*EXERCISE BRIEF*: Scan the data for "تازه" and copy each matching line.

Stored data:
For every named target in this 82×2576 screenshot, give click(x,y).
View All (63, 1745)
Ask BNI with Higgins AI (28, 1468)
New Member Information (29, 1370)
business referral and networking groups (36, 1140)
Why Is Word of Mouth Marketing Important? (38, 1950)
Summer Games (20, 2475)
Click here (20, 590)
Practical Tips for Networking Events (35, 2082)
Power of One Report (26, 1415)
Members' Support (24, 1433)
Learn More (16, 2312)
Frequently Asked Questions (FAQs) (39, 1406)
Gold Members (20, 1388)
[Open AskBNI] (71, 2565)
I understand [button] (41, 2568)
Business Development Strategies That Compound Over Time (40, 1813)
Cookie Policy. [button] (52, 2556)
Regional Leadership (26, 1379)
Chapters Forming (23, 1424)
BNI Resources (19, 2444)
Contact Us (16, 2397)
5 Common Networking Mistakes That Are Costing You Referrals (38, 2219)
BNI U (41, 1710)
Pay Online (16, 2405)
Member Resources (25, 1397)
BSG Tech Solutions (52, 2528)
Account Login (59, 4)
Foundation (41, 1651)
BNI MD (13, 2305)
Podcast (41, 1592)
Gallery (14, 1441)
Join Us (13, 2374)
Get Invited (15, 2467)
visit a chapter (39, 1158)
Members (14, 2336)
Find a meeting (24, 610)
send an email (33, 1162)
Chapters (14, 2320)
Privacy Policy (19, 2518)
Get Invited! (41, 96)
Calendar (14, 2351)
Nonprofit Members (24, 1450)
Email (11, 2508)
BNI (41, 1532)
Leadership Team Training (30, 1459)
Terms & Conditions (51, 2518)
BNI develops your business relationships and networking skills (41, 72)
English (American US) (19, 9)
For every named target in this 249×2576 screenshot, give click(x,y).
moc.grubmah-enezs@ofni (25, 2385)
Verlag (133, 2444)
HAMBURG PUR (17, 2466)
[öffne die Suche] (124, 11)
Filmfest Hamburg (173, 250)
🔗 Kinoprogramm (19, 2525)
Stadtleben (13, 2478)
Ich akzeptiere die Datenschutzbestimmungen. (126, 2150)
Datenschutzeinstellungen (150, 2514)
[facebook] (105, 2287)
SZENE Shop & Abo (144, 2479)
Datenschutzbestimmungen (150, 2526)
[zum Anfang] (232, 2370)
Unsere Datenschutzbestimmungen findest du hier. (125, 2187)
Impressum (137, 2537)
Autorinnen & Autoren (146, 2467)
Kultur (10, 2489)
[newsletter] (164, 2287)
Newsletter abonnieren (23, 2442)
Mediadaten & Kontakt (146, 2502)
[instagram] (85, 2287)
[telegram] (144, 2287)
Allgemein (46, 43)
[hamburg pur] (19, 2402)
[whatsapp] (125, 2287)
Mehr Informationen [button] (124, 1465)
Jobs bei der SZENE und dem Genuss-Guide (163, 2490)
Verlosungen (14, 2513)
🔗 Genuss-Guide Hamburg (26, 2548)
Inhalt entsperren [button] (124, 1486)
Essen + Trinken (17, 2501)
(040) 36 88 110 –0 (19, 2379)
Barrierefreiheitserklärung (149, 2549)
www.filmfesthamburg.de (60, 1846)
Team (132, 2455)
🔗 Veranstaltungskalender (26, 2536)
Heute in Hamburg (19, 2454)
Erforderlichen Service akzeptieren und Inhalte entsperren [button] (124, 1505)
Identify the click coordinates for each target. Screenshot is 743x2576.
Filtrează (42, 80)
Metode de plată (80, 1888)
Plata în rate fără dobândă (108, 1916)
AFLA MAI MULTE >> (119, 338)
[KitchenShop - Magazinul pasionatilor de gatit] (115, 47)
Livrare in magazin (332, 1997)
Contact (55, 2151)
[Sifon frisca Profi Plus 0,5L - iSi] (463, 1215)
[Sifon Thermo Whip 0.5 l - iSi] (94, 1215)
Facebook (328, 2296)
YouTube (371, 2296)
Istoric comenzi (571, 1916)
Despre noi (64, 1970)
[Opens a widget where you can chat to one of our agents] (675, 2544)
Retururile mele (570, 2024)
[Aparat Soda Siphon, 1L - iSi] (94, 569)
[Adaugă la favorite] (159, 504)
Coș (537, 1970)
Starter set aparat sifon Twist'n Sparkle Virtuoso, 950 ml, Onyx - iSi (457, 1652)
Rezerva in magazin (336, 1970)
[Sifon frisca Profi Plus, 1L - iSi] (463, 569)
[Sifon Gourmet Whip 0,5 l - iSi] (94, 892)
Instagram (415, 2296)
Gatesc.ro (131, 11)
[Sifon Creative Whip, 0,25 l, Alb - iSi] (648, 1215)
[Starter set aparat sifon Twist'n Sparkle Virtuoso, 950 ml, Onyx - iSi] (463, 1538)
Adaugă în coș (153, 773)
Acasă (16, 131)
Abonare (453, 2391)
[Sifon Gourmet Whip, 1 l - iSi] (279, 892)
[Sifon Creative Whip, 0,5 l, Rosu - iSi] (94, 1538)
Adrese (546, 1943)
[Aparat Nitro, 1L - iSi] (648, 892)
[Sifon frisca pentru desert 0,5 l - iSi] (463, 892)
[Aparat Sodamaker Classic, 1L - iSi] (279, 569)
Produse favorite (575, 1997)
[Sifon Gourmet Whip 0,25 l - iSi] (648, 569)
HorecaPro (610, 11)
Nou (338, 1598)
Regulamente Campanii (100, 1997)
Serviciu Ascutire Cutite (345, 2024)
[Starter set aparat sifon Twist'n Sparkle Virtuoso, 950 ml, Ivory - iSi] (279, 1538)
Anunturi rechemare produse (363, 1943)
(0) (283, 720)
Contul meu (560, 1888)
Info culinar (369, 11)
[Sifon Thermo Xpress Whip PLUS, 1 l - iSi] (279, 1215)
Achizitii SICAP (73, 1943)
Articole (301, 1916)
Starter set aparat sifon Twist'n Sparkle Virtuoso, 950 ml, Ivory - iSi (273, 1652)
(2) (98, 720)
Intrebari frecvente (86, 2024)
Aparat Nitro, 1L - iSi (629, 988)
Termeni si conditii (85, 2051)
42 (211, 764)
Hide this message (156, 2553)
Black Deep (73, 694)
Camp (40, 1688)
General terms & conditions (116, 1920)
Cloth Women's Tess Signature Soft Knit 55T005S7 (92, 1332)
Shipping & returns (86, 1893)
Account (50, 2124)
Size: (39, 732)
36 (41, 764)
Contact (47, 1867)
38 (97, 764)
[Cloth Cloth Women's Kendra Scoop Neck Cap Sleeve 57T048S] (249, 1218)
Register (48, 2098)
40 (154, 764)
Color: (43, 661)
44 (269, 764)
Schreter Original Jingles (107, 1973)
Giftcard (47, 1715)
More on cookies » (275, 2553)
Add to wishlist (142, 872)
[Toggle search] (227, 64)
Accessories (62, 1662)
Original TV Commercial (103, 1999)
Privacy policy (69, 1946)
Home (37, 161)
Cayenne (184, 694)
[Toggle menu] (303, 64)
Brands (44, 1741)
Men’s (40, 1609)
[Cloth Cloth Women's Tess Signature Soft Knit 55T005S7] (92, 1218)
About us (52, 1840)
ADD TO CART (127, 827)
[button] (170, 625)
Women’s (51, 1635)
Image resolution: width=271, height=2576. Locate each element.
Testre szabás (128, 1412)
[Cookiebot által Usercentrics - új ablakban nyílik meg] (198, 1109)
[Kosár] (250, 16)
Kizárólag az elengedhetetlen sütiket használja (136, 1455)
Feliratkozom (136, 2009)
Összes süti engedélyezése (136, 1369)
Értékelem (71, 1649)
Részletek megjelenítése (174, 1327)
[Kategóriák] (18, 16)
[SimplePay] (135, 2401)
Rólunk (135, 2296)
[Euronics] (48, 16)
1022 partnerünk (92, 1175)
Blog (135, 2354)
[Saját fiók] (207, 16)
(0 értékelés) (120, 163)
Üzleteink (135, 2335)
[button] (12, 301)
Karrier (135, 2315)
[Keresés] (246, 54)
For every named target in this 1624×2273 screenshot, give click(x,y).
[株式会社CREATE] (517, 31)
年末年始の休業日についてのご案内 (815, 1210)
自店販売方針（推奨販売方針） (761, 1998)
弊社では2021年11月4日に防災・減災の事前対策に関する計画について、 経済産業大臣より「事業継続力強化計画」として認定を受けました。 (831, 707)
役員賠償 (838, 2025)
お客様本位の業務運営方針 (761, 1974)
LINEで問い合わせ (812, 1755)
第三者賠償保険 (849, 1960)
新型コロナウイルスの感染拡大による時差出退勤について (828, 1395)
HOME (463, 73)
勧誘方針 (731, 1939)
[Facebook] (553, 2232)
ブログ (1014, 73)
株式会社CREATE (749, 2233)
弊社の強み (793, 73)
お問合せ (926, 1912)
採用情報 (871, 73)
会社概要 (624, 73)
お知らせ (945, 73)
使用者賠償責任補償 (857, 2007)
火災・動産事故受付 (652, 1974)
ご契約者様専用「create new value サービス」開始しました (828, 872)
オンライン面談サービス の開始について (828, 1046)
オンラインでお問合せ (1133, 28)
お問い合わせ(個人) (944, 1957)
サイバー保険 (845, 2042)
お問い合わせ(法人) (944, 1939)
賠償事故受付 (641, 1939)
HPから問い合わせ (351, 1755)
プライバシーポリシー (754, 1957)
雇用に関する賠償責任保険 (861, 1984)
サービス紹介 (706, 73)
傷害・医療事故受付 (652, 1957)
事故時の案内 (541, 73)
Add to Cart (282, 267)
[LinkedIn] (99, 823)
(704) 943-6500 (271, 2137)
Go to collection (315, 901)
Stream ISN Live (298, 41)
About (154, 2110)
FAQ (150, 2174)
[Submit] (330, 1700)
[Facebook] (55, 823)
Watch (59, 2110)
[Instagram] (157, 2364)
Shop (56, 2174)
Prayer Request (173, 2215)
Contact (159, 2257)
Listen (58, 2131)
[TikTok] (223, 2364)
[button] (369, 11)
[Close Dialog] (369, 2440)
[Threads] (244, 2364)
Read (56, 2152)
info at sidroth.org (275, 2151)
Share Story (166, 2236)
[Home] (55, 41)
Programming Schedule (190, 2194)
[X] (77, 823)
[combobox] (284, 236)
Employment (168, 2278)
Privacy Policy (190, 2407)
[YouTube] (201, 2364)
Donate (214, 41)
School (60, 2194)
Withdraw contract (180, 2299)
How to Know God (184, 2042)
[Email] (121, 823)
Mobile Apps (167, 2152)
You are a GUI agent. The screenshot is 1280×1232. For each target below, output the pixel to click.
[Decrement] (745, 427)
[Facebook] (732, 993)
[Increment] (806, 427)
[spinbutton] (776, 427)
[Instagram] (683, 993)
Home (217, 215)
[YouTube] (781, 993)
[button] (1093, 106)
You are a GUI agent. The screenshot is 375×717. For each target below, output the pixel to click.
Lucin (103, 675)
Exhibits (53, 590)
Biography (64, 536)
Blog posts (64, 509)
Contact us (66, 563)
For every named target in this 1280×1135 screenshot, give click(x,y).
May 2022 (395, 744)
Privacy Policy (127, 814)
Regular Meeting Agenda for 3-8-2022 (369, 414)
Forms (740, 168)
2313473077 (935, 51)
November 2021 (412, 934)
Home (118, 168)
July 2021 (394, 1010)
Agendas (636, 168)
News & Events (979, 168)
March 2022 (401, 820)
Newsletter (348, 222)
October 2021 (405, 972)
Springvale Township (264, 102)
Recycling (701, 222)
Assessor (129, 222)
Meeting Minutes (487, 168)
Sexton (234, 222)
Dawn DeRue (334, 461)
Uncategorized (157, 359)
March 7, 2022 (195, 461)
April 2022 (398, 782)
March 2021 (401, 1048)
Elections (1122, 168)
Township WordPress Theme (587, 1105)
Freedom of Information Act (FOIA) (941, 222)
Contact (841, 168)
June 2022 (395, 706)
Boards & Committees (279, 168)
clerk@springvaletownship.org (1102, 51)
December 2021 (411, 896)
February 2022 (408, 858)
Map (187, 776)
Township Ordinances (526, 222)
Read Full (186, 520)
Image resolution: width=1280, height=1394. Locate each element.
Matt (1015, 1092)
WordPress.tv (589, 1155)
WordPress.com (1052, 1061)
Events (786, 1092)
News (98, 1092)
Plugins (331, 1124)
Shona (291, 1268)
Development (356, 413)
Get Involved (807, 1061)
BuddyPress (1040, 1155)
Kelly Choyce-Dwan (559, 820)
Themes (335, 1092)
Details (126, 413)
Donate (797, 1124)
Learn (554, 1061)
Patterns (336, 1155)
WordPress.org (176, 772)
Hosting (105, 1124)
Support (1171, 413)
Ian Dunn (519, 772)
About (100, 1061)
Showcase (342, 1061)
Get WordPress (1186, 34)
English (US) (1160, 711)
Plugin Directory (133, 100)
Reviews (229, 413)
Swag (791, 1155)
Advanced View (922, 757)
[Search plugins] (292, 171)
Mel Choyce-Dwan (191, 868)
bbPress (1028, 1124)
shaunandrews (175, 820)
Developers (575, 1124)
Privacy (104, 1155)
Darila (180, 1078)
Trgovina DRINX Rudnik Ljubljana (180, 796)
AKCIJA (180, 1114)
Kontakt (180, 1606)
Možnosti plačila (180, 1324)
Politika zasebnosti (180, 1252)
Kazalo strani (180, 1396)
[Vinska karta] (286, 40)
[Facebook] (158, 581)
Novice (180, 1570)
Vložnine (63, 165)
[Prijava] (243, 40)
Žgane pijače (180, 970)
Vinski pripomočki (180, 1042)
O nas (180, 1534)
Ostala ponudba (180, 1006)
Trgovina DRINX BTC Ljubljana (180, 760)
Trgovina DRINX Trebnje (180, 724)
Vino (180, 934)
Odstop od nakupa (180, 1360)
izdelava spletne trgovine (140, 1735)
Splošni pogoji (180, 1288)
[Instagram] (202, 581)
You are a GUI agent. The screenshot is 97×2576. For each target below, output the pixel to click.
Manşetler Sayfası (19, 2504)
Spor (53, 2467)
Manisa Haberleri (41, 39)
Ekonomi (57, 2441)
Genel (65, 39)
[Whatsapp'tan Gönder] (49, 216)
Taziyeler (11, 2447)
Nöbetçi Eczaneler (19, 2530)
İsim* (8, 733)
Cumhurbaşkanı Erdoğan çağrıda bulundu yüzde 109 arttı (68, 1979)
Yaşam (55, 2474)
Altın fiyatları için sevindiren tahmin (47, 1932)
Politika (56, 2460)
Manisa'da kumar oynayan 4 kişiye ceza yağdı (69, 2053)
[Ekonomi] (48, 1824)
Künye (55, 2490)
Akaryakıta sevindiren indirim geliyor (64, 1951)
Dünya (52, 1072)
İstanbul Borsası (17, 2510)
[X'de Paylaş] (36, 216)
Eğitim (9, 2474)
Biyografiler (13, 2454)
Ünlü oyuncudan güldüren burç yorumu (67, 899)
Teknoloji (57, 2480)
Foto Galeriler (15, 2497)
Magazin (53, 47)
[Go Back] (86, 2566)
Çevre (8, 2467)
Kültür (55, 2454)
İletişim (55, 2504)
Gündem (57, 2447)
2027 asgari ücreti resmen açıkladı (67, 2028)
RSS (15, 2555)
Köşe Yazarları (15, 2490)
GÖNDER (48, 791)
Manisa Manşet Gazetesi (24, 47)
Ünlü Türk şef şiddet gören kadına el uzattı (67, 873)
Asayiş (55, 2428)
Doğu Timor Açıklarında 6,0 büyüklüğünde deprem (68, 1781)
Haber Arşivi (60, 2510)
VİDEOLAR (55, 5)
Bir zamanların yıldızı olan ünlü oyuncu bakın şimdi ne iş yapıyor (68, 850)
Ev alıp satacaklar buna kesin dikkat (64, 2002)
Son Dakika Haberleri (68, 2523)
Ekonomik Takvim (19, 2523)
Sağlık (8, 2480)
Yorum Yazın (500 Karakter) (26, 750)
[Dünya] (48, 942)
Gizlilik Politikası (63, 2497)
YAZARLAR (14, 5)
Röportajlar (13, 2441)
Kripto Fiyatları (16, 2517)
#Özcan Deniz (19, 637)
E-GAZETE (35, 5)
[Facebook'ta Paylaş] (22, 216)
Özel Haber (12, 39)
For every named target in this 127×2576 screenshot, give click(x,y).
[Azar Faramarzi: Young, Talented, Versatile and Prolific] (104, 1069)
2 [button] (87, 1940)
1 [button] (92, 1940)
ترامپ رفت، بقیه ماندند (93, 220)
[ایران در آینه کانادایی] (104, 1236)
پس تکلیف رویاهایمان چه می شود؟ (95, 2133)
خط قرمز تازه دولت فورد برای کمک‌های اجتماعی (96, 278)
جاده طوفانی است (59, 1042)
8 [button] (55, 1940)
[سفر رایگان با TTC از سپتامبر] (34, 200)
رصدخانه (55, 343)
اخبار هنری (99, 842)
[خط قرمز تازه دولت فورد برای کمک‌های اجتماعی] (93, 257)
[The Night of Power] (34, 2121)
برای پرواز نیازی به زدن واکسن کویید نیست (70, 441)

*RESPONSE TO THIS TASK*:
خط قرمز تازه دولت فورد برای کمک‌های اجتماعی (96, 278)
[خط قرمز تازه دولت فورد برای کمک‌های اجتماعی] (93, 257)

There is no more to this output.